INSTRUCTIONS FOR THE TASK: Bring together copies of the lines in the data below that contain the word "screenshot".

DATA LISTING:
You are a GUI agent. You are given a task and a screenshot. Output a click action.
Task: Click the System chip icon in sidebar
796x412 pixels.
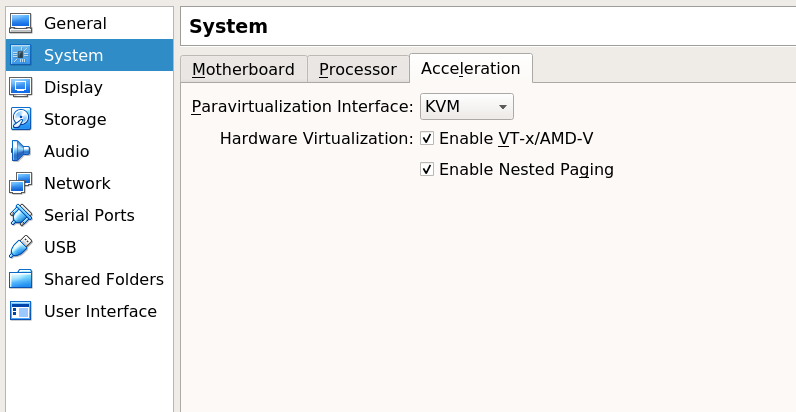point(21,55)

--

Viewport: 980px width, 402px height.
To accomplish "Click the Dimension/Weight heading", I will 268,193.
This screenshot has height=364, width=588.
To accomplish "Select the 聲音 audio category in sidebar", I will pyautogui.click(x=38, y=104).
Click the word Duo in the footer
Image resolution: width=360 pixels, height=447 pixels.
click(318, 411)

RESPONSE AREA:
You are a GUI agent. You are given a task and a screenshot. Output a click action.
This screenshot has height=364, width=588.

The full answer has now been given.